Peter’s head was thrown back, staring at the ceiling tiles. His face was a mask of sweat and pain. His knuckles were white where he gripped the edge of the table.
He looked destroyed.
"It’s not the ACL," Doc Evans was saying, his voice calm. "Ligaments are intact. It’s a deep bone bruise. Maybe a hairline fracture in the fibula head from the impact. But the structure is stable."
"Can I play?" Peter rasped. He didn't look down.
"Peter, you can barely walk," Doc said. "If you go back out there, one bad pivot could tear the meniscus."
"Can. I. Play?" Peter repeated, grinding the words out.
"I can freeze it," Doc sighed. "Lidocaine. Tape it up. But you’ll pay for it tomorrow. And you’ll be slow."
"Do it."
"Peter!"
My voice rang out in the small room.
Peter’s head snapped toward me.
For a second, he looked confused. Hazy. Then, his eyes focused. He saw the jersey. He saw the terror on my face.
"Bee," he breathed.
"You can't go back out there," I said, stepping into the room. "You heard him. You could tear the meniscus. That’s surgery. That’s six months of rehab. That’s the draft."
"We’re tied," Peter said. "If we lose this, we drop in the rankings. The scouts stop coming."

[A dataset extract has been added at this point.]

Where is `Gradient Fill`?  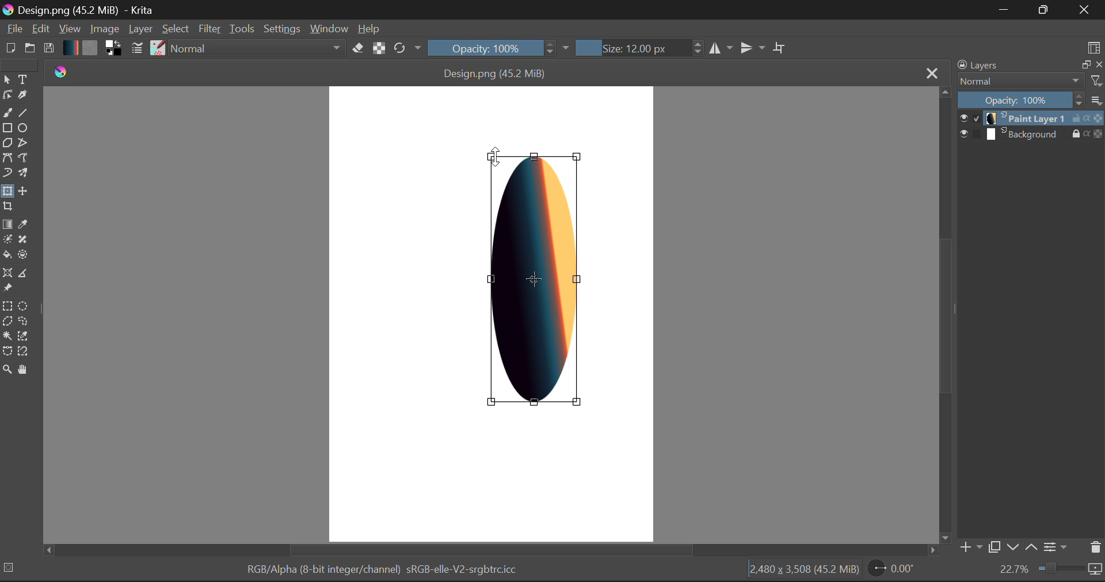 Gradient Fill is located at coordinates (7, 224).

"If you break your leg, the scouts stop coming forever!" I argued, walking up to the table. I ignored Doc Evans, who was watching us with raised eyebrows.
I stood between Peter’s legs—the uninjured one and the one that was throbbing. I put my hands on his chest, right over the padded protector.
"Look at me," I commanded.
He looked down. His pupils were blown wide from the pain and adrenaline.
"It’s just a game," I whispered.
"It’s not a game," he hissed, leaning down until his forehead touched mine. He smelled of sweat and ice and desperation. "It’s the exit strategy. It’s the only thing I have."
"You have me," I said.
The words slipped out. I didn't plan them. They just existed.
Peter froze. His breath hitched.
"Bee," he groaned.
"You have me," I repeated fiercely. "And I’m telling you, the data says the risk is too high. The reward isn't worth the variable."
He closed his eyes. He leaned his weight against me. For a moment, he wasn't the Captain. He was just a boy who was scared and hurt.
"I have to finish it," he whispered. "I started it. I have to finish it."
He pulled back. He looked at Doc.
"Freeze it," he ordered. "Tape it tight."
He looked back at me. His eyes were pleading. Don't stop me.
I stared at him. I wanted to scream. I wanted to drag him off the table.
But I saw the compass tattoo peeking out from under his chest protector. True North.
This was his direction. He couldn't change course.
"Okay," I whispered, my voice breaking. "Okay. But if you get hurt worse... I will personally kill you."
He managed a weak, crooked smile. "Deal."
I stepped back.
Doc Evans went to work. The needle. The tape.
I watched, feeling every wince Peter tried to hide.